Treatment for histoplasmosis infection centers around itraconazole for mild to moderate infections, and amphotericin B for chronic or severe disseminated infections and for meningitis [8]. Subtherapeutic levels of itraconazole have been noted with concomitant use of drugs that induce the cytochrome P450 pathway and UDP-glucuronosyltransferase enzymes [9], as well as with concomitant use of drugs that can alter its absorption, like proton pump inhibitors [10]. Formulation of the drug, in liquid or capsule formulation, as well as differing manufacturer formulations, have been documented to alter the bioavailability of itraconazole [10]. Additionally, bioavailability can be altered by patient genetic polymorphisms in CYP2C19, as is known to occur among various ethnicities [10]. Finally, patient compliance with taking the medication appropriately plays a central role in subtherapeutic itraconazole levels.

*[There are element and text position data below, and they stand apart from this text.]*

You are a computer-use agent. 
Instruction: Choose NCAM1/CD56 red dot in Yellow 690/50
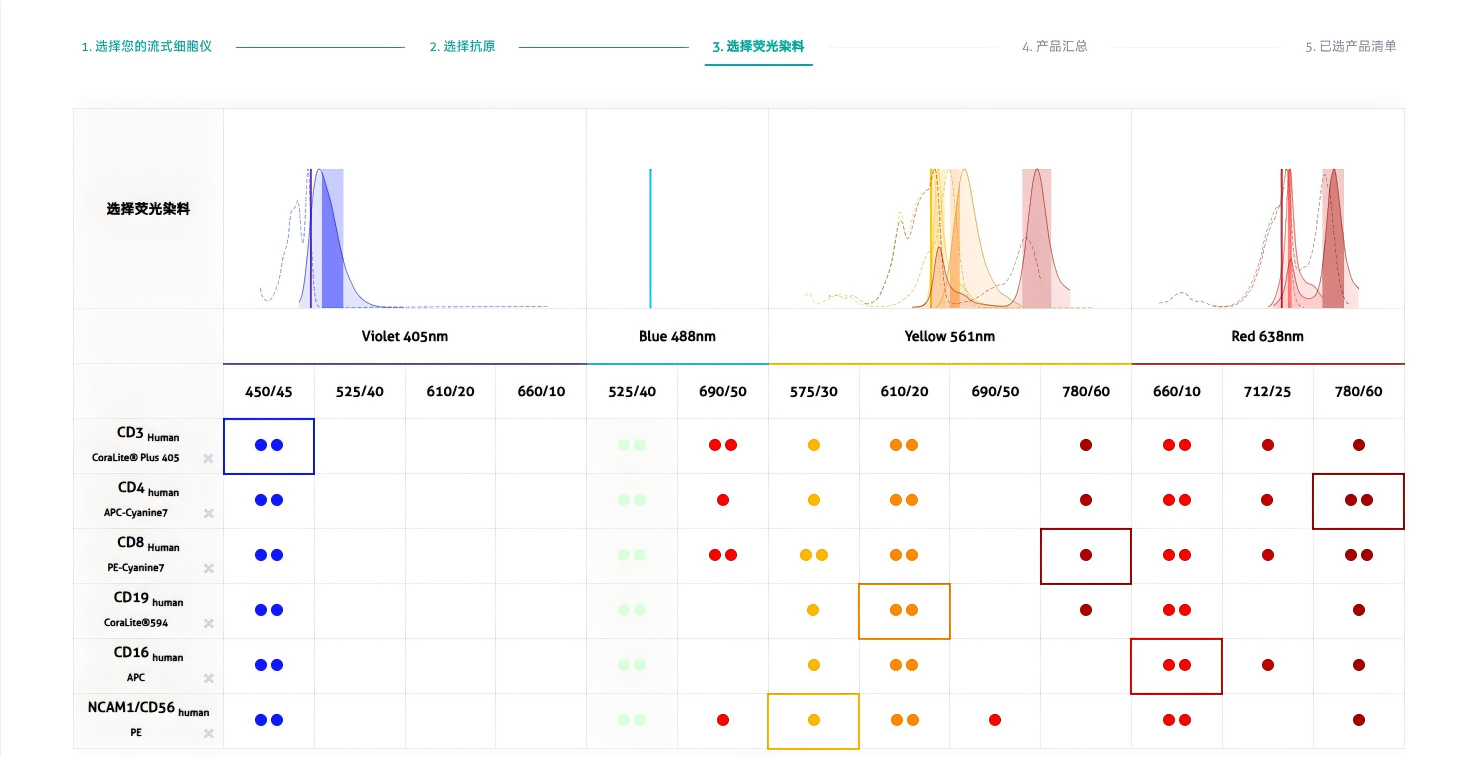pyautogui.click(x=994, y=720)
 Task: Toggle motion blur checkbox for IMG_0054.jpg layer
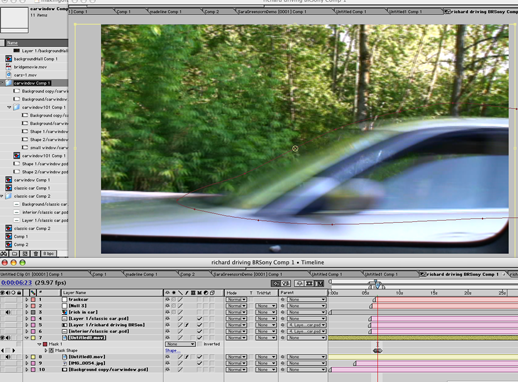(x=200, y=363)
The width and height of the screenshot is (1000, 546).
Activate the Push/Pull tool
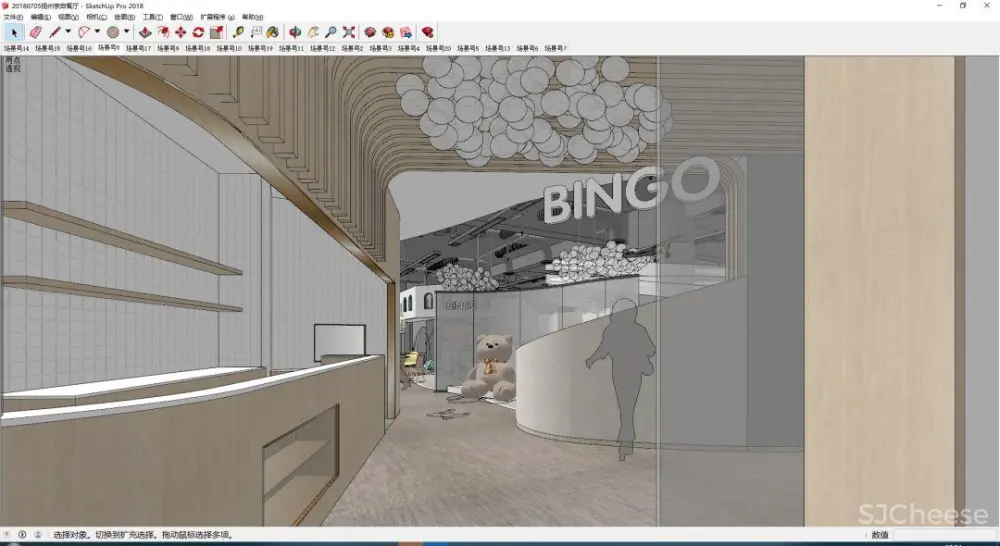(x=145, y=32)
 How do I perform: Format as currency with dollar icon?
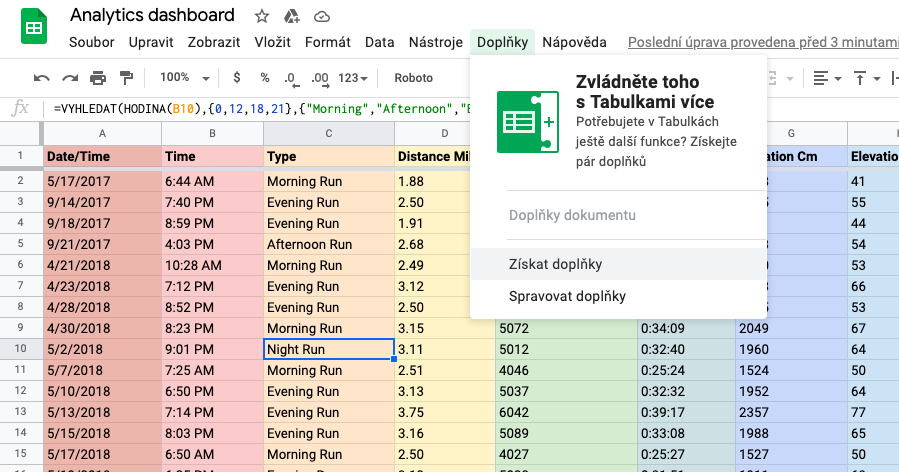(x=236, y=78)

In our patient, his presenting symptom for DH was progressive dysphagia. Dysphagia is a common condition noted in almost half of patients with HIV/AIDS [1]. Dysphagia in HIV/AIDS patients is frequently due to an esophageal opportunistic infection, with esophageal candidiasis being the most common pathogen. Other esophageal opportunistic infections in this patient population include CMV, HSV, idiopathic ulcers related to HIV, bacterial infections, such as various Mycobacterium species, and other non-Candida fungal pathogens, such as histoplasmosis [2]. Patients with HIV/AIDS are also at increased risk for opportunistic malignancies that are a cause of dysphagia, including non-Hodgkin lymphoma and Kaposi sarcoma [2]. Finally, other causes of dysphagia, not unique to HIV/AIDS or immunosuppressed patients, include pill esophagitis, squamous and adenocarcinomas, motility disorders, and inflammation, ulcers, and strictures due to acid reflux. This case report of DH-related esophageal ulcers is novel and important due to the rarity of gastrointestinal esophageal DH.

The limitations of this case report are like the limitations of all such case reports. The rarity of the condition makes it not generalizable to the population at large, causality cannot be inferred, and it puts an emphasis on the rare.

Conclusions

Certainly, there are more common opportunistic infections that cause dysphagia and esophageal ulcers in the HIV/AIDS population. This case, however, underscores Histoplasma capsulatum as a rare but significant cause of esophageal ulceration in patients with HIV/AIDS. A high index of suspicion and proper diagnostic approaches, including specialized staining techniques, are critical when routine examinations fail to identify a pathogen.